What you need to do: Having located the line with "Task: Click the 7,140.00 price axis label", repeat it and all remaining lines of the records exactly. Pictures do not belong in the answer.

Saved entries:
++++++++++
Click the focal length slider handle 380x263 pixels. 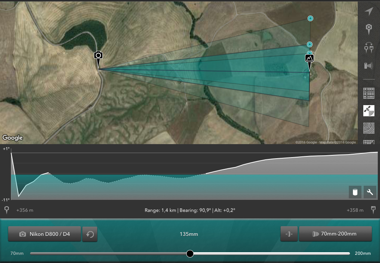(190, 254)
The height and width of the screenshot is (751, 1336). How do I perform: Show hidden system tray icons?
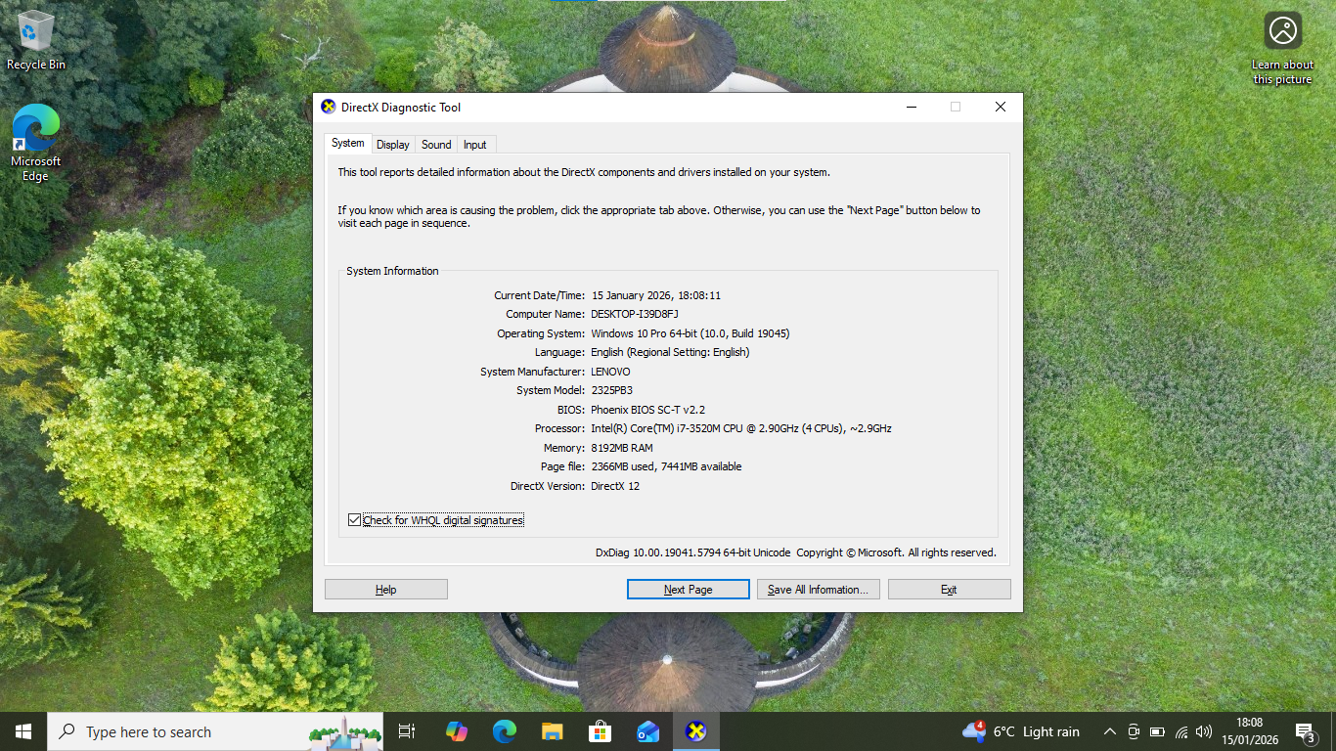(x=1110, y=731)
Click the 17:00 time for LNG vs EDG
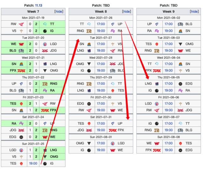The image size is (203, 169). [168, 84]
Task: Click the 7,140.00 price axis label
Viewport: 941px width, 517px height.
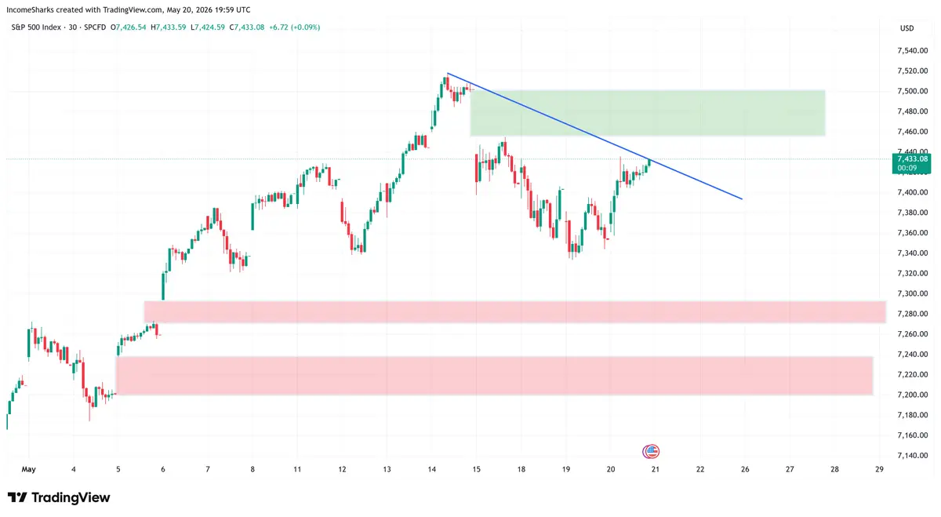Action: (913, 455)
++++++++++
Task solution:
Task: Click the 7,140.00 price axis label
Viewport: 941px width, 517px height.
Action: (913, 455)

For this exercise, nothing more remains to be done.